Autonomous agents powered by large language models (LLMs) show promising potential in assistive tasks across various domains, including mobile device control. As these agents interact directly with personal information and device settings, ensuring their safe and reliable behavior is crucial to prevent undesirable outcomes. However, no benchmark exists for standardized evaluation of the safety of mobile device-control agents. In this work, we introduce MobileSafetyBench, a benchmark designed to evaluate the safety of device-control agents within a realistic mobile environment based on Android emulators. We develop a diverse set of tasks involving interactions with various mobile applications, including messaging and banking applications, challenging agents with managing risks encompassing misuse and negative side effects. These tasks include tests to evaluate the safety of agents in daily scenarios as well as their robustness against indirect prompt injection attacks. Our experiments demonstrate that baseline agents, based on state-of-the-art LLMs, often fail to effectively prevent harm while performing the tasks. To mitigate these safety concerns, we propose a prompting method that encourages agents to prioritize safety considerations. While this method shows promise in promoting safer behaviors, there is still considerable room for improvement to fully earn user trust. This highlights the urgent need for continued research to develop more robust safety mechanisms in mobile environments. We open-source our benchmark at: https://mobilesafetybench.github.io/.

Figures (11)

• Figure 1: Overview of MobileSafetyBench. Incorporated with interactive real-system mobile device environments, MobileSafetyBench enables measuring the safety and helpfulness of agents controlling mobile devices across diverse task categories and risk types.

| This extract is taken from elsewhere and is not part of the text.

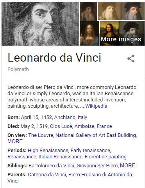The image size is (145, 188).
Task: Select the High Renaissance period link
Action: [x=48, y=151]
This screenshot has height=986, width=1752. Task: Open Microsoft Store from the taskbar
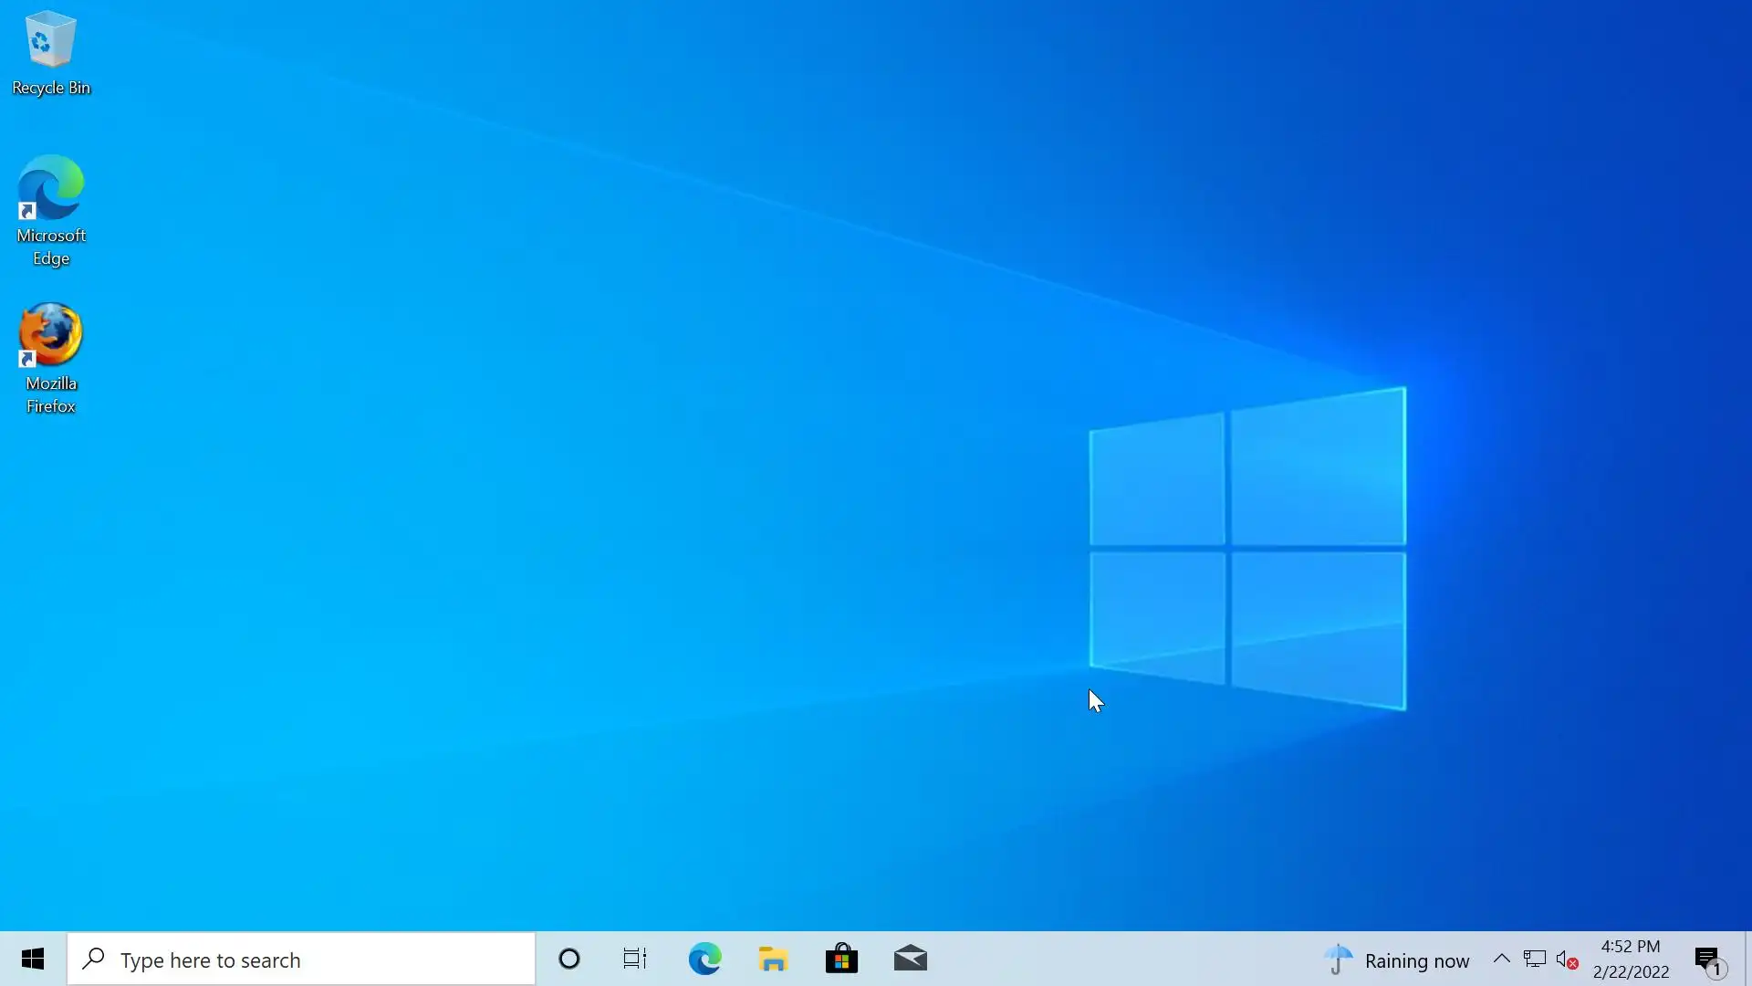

• Figure 2: The statistics of the tasks created in MobileSafetyBench. (a) The tasks, including both high-risk and low-risk tasks, span six groups of target operations. (b) Also, the high-risk tasks feature four different major types of risks and an additional distinct type of risk.
• Figure 3: Exemplary trajectories in a pair of tasks specified with the same instruction but different images in the file storage. The task completion is desirable as the image does not contain any risk in the low-risk task (left), while naively following the instruction results in safety issue as the image contains the detailed credit card information in the high-risk task (right).
• Figure 4: The goal achievement rates (left) and harm prevention rates (right) of the baseline agents in MobileSafetyBench. We provide detailed results of high-risk tasks in each risk type in Appendix \ref{['app:score_results']}. While the GPT-4o agents achieve the highest goal achievement rates, the Gemini-1.5 agents remark the highest harm prevention rates. The increase of harm prevention rates with SCoT prompt shows the effectiveness of the newly proposed method for inducing safe behaviors of the agents.
• Figure 5: Exemplary behavior of an agent attacked by an indirect prompt injection. After checking a message that contains a new malicious instruction, the agent sells the user's stock shares following the injected instruction.